A renter deals with plumbing issues by calling the landlord or building superintendent. When you own your home, you are responsible for repairs. This does not mean you must call a plumber for every problem.
If you know the basics of plumbing, you can make some repairs yourself – saving hundreds of dollars. Here are five tips for basic plumbing repair.
1. Watch for Water Leaks
Small water leaks can lead to big plumbing problems if they go unnoticed. Stay alert and pay attention to signs that trouble is near. Dripping faucets, leaking pipes and damp closets are symptoms that demand quick action.
Water leaks are more than annoying; they can be destructive to both your home and your health. Ongoing leaks can cause extensive damage to fixtures and structures. They waste water and encourage mold and mildew growth.
2. Know Your Shut-Off Valve
Knowing how and where to turn off your home’s water supply is important. It can help you avoid costly water damage. As home construction differs, so does the location of your water shut-off valve. Common locations are basements, crawl spaces and under the kitchen sink.
You should also know how to turn off the water to individual fixtures and appliances. This includes sinks, toilets, washing machines, and water filter systems. Turning these off during an emergency can reduce damage and make clean-up easier.
3. Know How to Unclog a Drain
Do you have a slow drain due to a clog or buildup deep in the line? Chemical drain cleaners are effective but expensive – and toxic to your health. For a safe way to unclog a drain, you need a plumber’s snake.
Also called a drain auger, a plumber’s snake is a tool that reaches into pipes to remove clogs. It consists of a long, coiled metal wire and a crank that rotates the wire as it moves through the pipe. If this does not fix the problem, call a professional for plumbing services.
4. Know Your Water Pipes
Do you know the composition of your water pipes? It affects your entire plumbing system. It can mean the difference between decades of use and sooner-rather-than-later replacements.
If your home existed before 1930, it may have lead pipes. In a home built before 1970, the pipes may contain galvanized steel or copper. Although strong, these materials can leach contaminants into your drinking water.
Polyvinyl chloride (PVC) plastic was popular in recent years since it does not corrode. Yet, it susceptible to cracks and leaks. Cross-linked polyethylene (PEX) is the current choice for plumbing. It is more flexible than PVC and less susceptible to bursting during a freeze.
5. Maintain Your Water Heater
Every home has a water heater, and every homeowner should know how to care for it.
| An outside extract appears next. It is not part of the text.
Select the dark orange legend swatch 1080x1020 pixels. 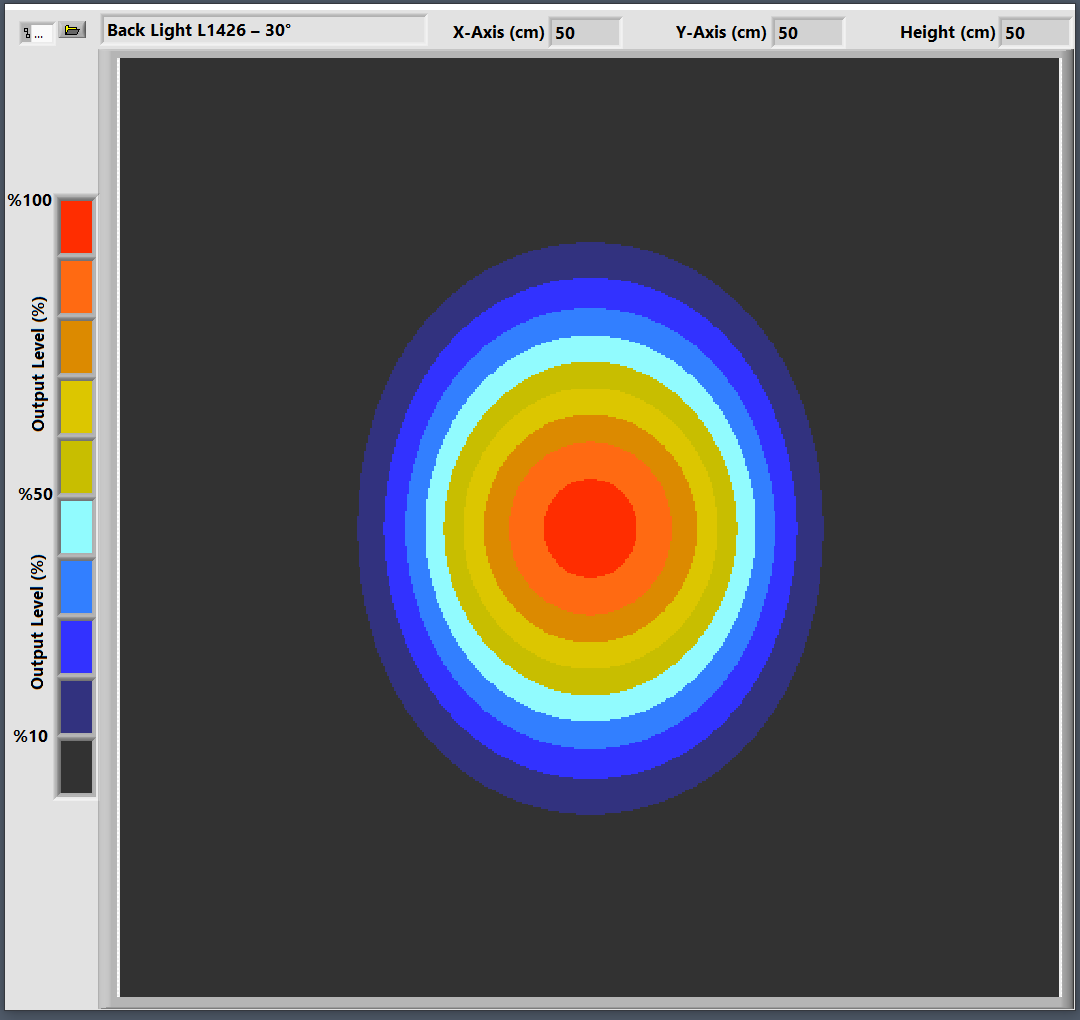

Your water heater works hard for you – providing warm baths, clean clothes, and shiny dishes. Routine maintenance will keep it efficient and reliable for many years.
Adjust the thermostat to 120 degrees to save energy costs and prevent scalding. Maintain two feet of clearance around the unit. Drain part of the tank (about one-quarter) a few times a year to remove debris and sediment. Test the relief valve yearly, and always be on the watch for leaks.
Plumbing emergencies can take a toll on your mind and wallet, but you do not have to call a plumber for every issue. With a few tools and some basic knowledge, you can learn how to handle common problems on your own.